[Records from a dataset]
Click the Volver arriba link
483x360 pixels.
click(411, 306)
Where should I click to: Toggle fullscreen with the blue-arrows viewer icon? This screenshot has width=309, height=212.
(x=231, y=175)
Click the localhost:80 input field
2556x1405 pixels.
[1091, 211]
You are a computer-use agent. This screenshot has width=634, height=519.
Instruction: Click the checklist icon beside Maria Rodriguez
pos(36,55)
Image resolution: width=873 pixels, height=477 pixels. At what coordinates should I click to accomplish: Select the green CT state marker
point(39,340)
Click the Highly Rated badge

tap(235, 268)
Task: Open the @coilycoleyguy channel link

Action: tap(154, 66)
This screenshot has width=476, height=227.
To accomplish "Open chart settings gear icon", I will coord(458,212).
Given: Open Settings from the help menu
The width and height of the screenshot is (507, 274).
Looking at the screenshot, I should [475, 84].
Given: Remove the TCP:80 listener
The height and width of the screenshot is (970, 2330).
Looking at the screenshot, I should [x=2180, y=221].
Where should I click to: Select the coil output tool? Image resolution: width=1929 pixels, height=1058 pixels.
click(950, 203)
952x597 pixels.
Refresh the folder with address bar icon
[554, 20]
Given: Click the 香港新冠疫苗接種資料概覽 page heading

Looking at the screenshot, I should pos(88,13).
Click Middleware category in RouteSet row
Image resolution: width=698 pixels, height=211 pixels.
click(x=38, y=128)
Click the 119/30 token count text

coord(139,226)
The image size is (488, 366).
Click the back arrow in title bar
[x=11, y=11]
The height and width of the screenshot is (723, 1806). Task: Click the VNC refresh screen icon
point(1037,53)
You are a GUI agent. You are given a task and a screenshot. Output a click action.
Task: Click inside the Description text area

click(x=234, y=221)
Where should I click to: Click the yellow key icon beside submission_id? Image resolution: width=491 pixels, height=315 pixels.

**What you have to do**
Revise the material so that every "Image resolution" becomes "Screen resolution", with nothing else altered.

**Answer to this task**
Click the Volver arriba link
483x360 pixels.
click(411, 306)
Where should I click to: Toggle fullscreen with the blue-arrows viewer icon? This screenshot has width=309, height=212.
(x=231, y=175)
Click the localhost:80 input field
2556x1405 pixels.
[1091, 211]
You are a computer-use agent. This screenshot has width=634, height=519.
Instruction: Click the checklist icon beside Maria Rodriguez
pos(36,55)
Screen resolution: width=873 pixels, height=477 pixels. At what coordinates should I click to accomplish: Select the green CT state marker
point(39,340)
Click the Highly Rated badge

tap(235, 268)
Task: Open the @coilycoleyguy channel link

Action: tap(154, 66)
This screenshot has width=476, height=227.
To accomplish "Open chart settings gear icon", I will coord(458,212).
Given: Open Settings from the help menu
The width and height of the screenshot is (507, 274).
Looking at the screenshot, I should [475, 84].
Given: Remove the TCP:80 listener
The height and width of the screenshot is (970, 2330).
Looking at the screenshot, I should [x=2180, y=221].
Where should I click to: Select the coil output tool? Screen resolution: width=1929 pixels, height=1058 pixels.
click(950, 203)
952x597 pixels.
Refresh the folder with address bar icon
[554, 20]
Given: Click the 香港新冠疫苗接種資料概覽 page heading

Looking at the screenshot, I should pos(88,13).
Click Middleware category in RouteSet row
Screen resolution: width=698 pixels, height=211 pixels.
click(x=38, y=128)
Click the 119/30 token count text

coord(139,226)
The image size is (488, 366).
Click the back arrow in title bar
[x=11, y=11]
The height and width of the screenshot is (723, 1806). Task: Click the VNC refresh screen icon
point(1037,53)
You are a GUI agent. You are given a task and a screenshot. Output a click action.
Task: Click inside the Description text area

click(x=234, y=221)
Where should I click to: Click the yellow key icon beside submission_id? Screen resolution: width=491 pixels, height=315 pixels.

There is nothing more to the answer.